— The task —
Your task is to copy the lines from the line containing "Task: Switch to the Bar Chart view" through the end of the listing below, both included, without any pictures.

=== Begin Enclosure ===

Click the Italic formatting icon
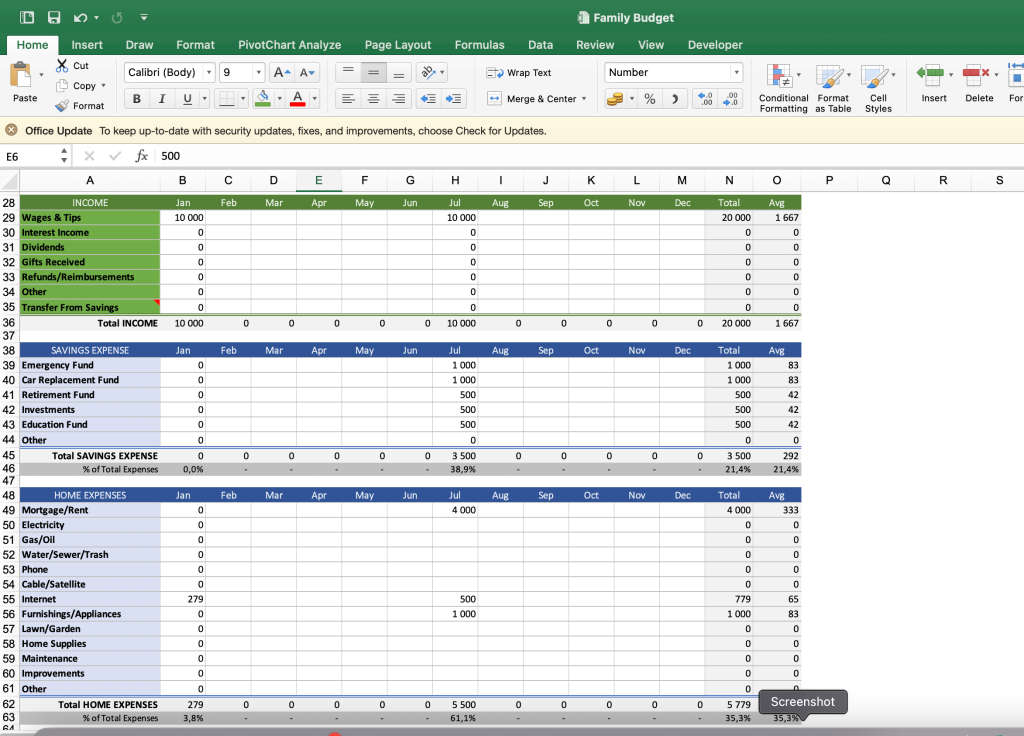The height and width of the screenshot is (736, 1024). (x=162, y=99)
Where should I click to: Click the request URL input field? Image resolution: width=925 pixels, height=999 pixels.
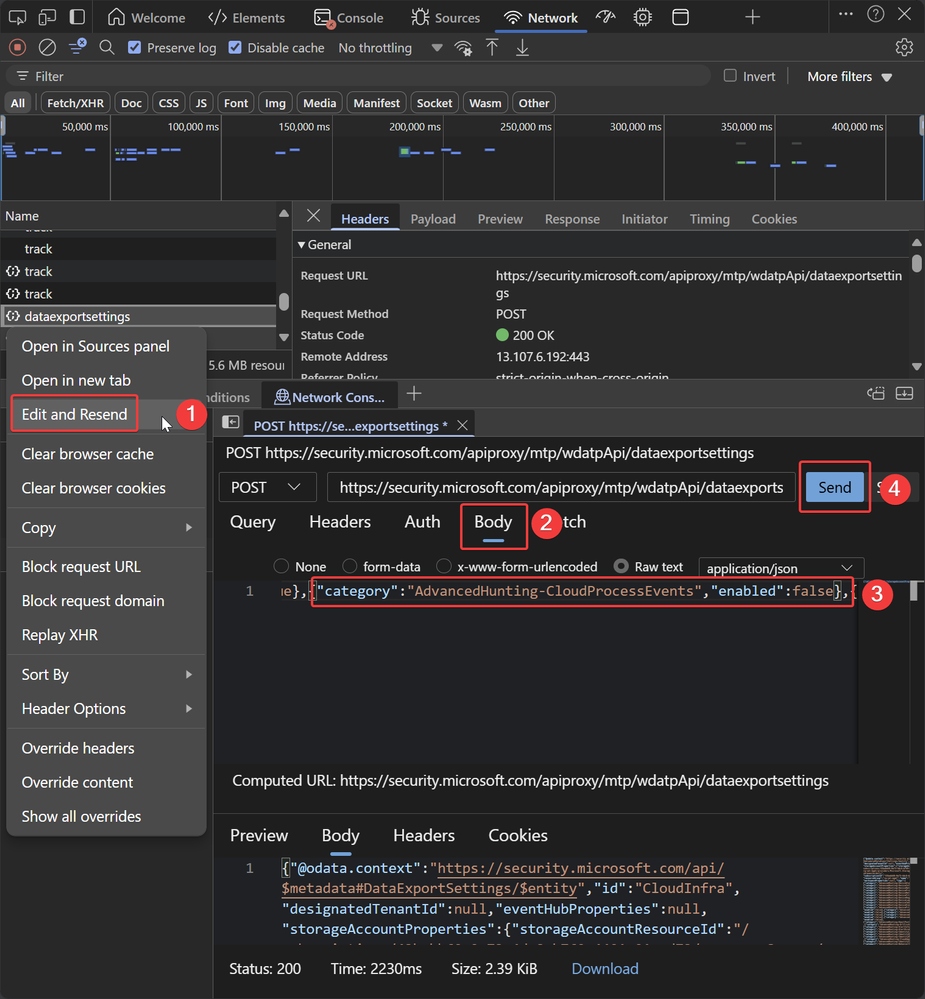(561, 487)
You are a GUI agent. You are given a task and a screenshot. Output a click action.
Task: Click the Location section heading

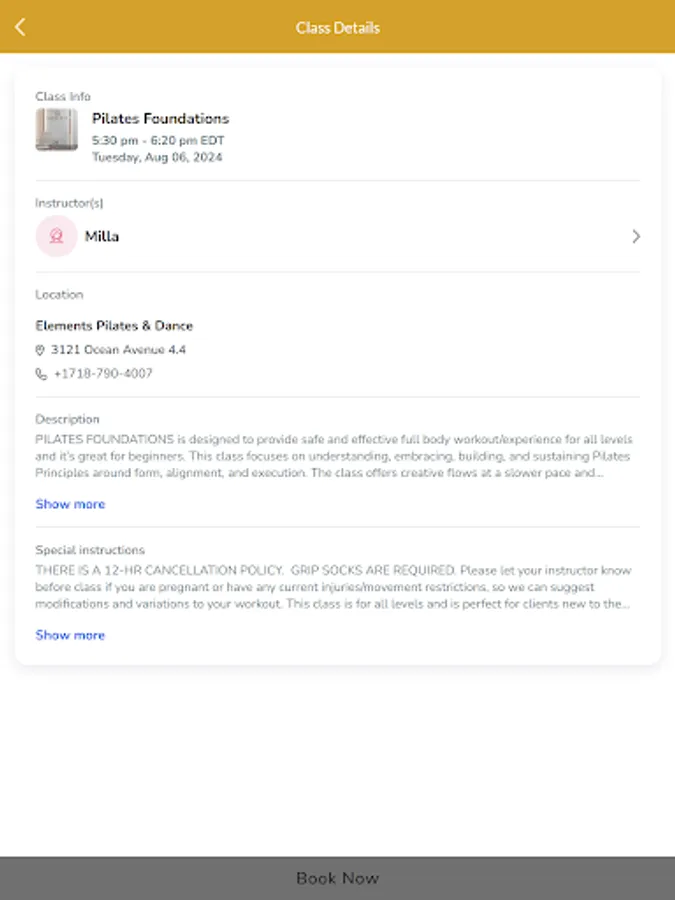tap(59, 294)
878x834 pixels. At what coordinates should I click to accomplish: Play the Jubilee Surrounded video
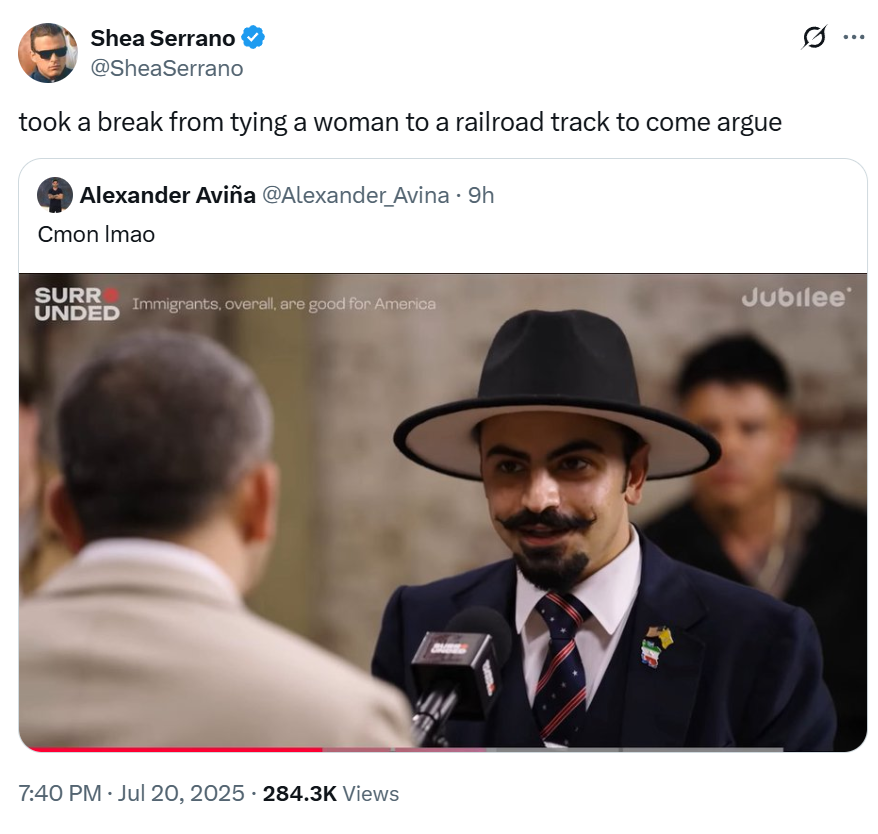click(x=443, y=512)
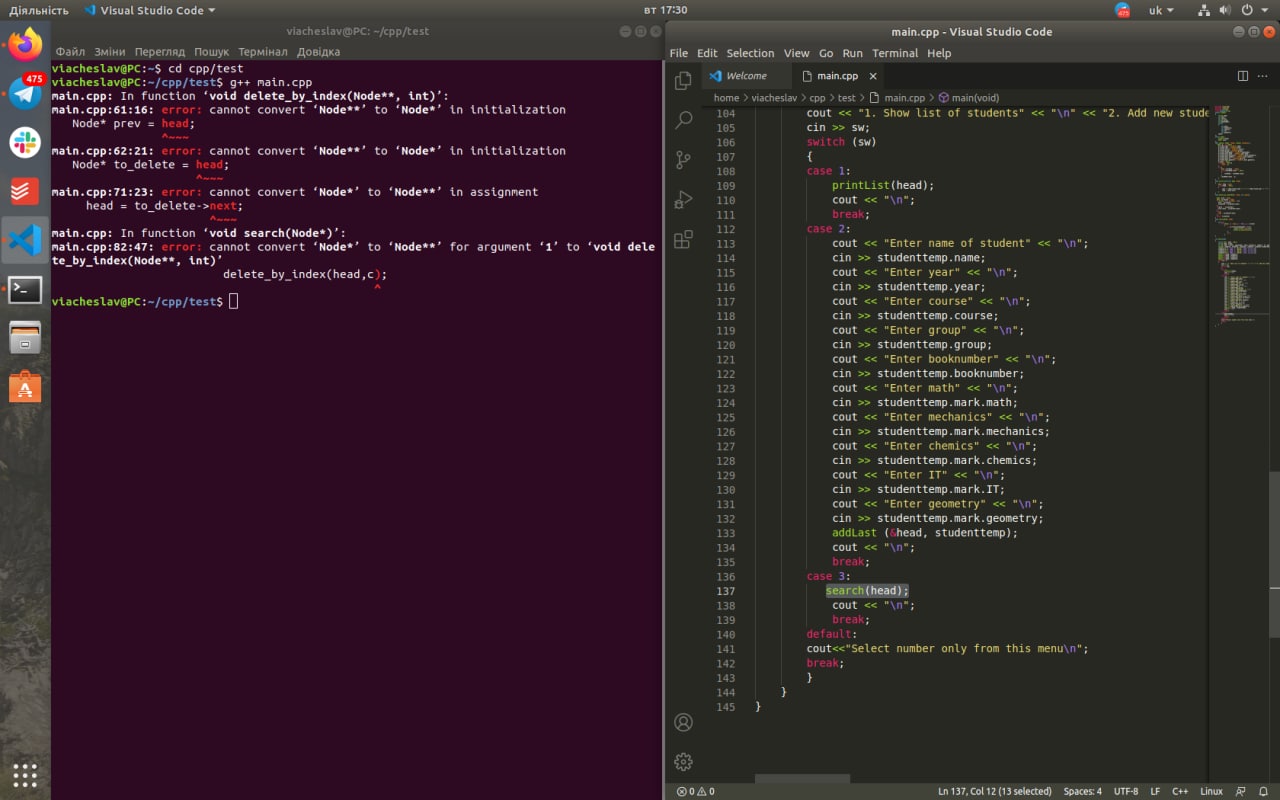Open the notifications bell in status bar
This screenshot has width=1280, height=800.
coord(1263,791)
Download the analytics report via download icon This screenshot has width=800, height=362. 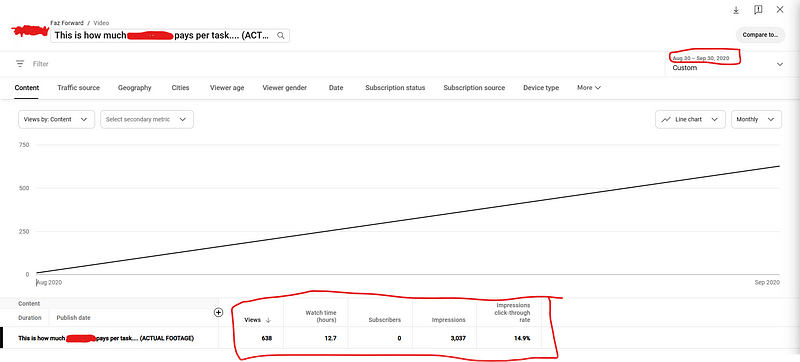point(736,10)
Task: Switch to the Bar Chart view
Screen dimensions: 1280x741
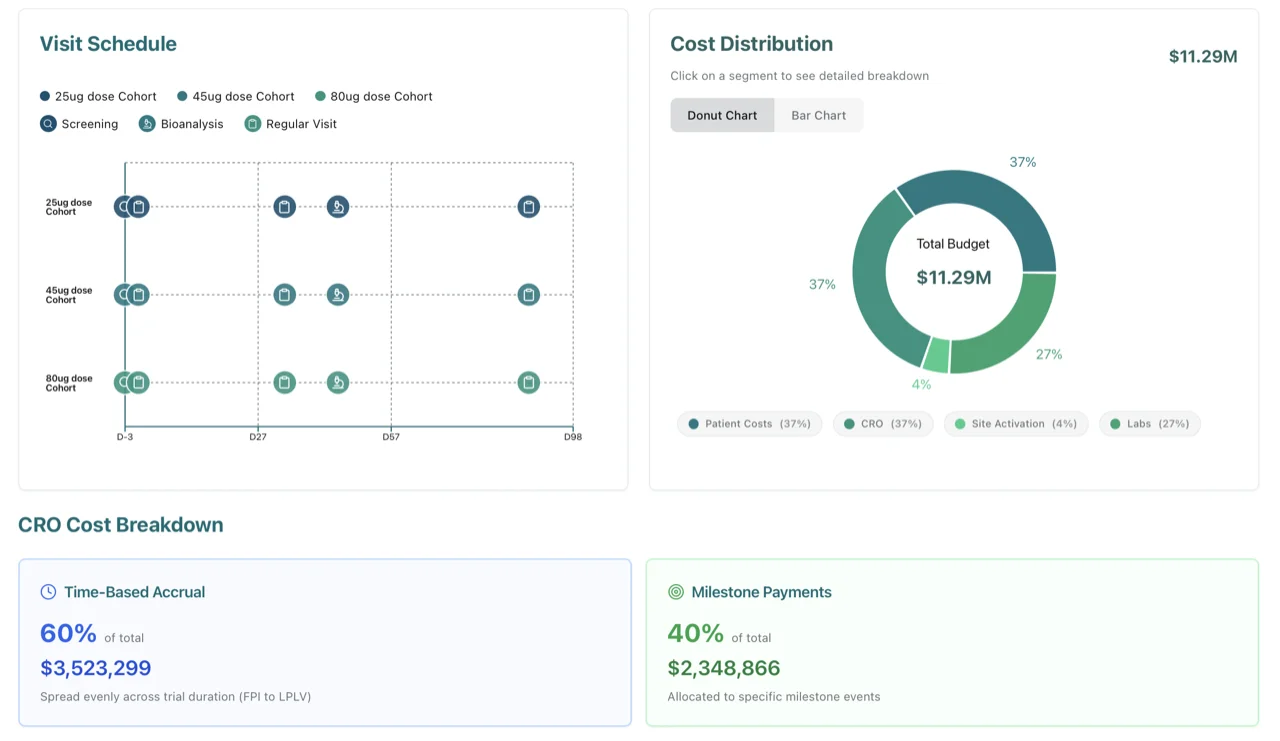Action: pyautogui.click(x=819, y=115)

=== End Enclosure ===

— Answer to this task —
Task: Switch to the Bar Chart view
Screen dimensions: 1280x741
Action: pyautogui.click(x=819, y=115)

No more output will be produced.